Furthermore, Sunak announced his intention to overhaul the Research and Development credits to help create a “new culture of enterprise”. The plans will seek to help incentivise UK businesses to innovate in a more globally appealing manner. Moving forward, data, cloud computing and pure maths will be eligible within the schemes. Again, this change is most likely to come into effect following the Autumn Budget.
As expected, the NI hike from April 2022 will be implemented however the impact will be largely offset by the increase in the NI threshold. This will mean that anyone earning less than £35k per year will pay less NI – which is around 70% of workers.
Those who earn more will see a tax rise, albeit smaller than expected. Employees earning £20k per year will see an NI cut of £180 instead of an increase of £90, which is positive.

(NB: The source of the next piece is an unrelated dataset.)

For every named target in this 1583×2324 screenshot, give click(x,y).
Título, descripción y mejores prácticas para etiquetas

Unfortunately, this relief does not extend to employers, whose payroll costs will increase by 1.25% of all salaries over £9,100 at a time when they are already struggling with labour shortages and wage inflation, raw material price inflation and the escalating cost of energy.
The 1% reduction in the basic rate of income tax before the end of Parliament, in our view, is largely political. There are several variables that need to land safely before this will be substantively enacted.
There will be significant additional spend on HMRC compliance activity, targeted in particular towards large and medium sized businesses. This is projected to raise £3 billion in extra tax over a 5-year period. However, under the badge of simplification and fairness, a review will be undertaken of tax reliefs and allowances – the implication being that some of these may be abolished. As a firm, we were not expecting any changes to the capital gains tax regime, but we were aware that a number of people were concerned about it. Fortunately, the 20% capital gains tax rate and the £1m Business Asset Disposal Relief limit remain intact for now, although this could be one of the reliefs that is ‘reformed’ to pay for the income tax cut in 2024.
We know the immense pressure that businesses are under right now, especially amid the ongoing and upcoming changes.
The Spring Statement may not have been delivered with the business owner in mind, but with Sunak’s future plans outlined, we can continue to plan for the future with hope that support is on the horizon.